In the Australian GWAS, five independent SNPs (linkage disequilibrium r2 < 0.1) were associated with asthma risk at a pre-defined cut-off of P ≤ 5×10−6 (webappendix pp 14). Among these regions were two loci previously reported (1,4) to associate with asthma – chromosome 17q21 near GSDMA (rs8071050, OR = 1.27, P = 6.3×10−10) and 5q22.1 near WDR36 (rs1438673, OR = 0.84, P = 3.2×10−6) – and three novel loci: chromosomes 12q24.31 near CABP1 (chr12:119562269, OR = 1.85, P = 8.3×10−7), 16q24.1 in KCNG4 (rs7196274, OR = 0.81, P = 1.3×10−6) and 8q22.1 in CDH17 (rs11776675, OR = 1.21, P = 2.7×10−6).

The 12q24.31 locus corresponds to an uncommon variant (chr12:119562269: MAF = 0.02) from the 1000 Genomes Project imputed in our data with modest confidence (imputation information of 0.86 for the 610K array and 0.52 for the 370K array). However, there was no supporting evidence for association from neighbouring markers (webappendix pp 15) nor from haplotype analyses performed after exclusion of the chr12:119562269 variant (data not shown), suggesting that this association probably represents a technical artifact. The 16q24.1 and 8q22.1 associations were supported by multiple markers (webappendix pp 15) and so were selected for follow-up in an independent replication panel, as described below.

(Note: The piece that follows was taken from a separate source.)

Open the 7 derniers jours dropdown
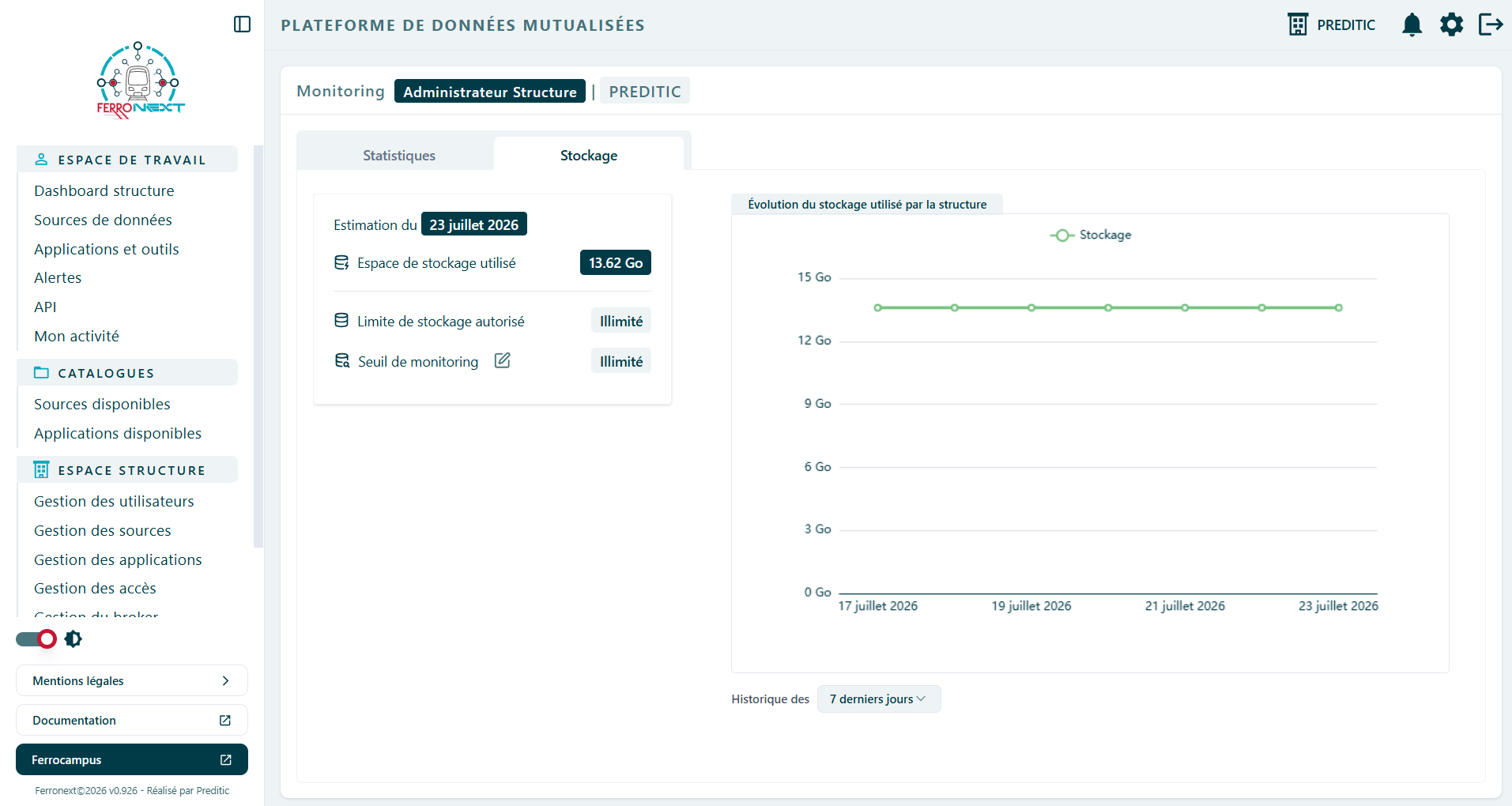This screenshot has height=806, width=1512. coord(879,699)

Next, to prioritize additional loci for follow-up, we performed a fixed-effects meta-analysis of our results with those published and made publicly available by the GABRIEL consortium (5). After exclusion of overlapping samples, the combined analysis was based on results from 12,475 asthmatic patients and 19,967 controls genotyped at 421,334 autosomal SNPs. The genomic inflation factor for this analysis was 1.068 (Q-Q plot in the webappendix pp 16); only ~1% of SNPs had a Cochran’s Q test P < 0.01, indicating that SNP effects were largely homogeneous between the two studies.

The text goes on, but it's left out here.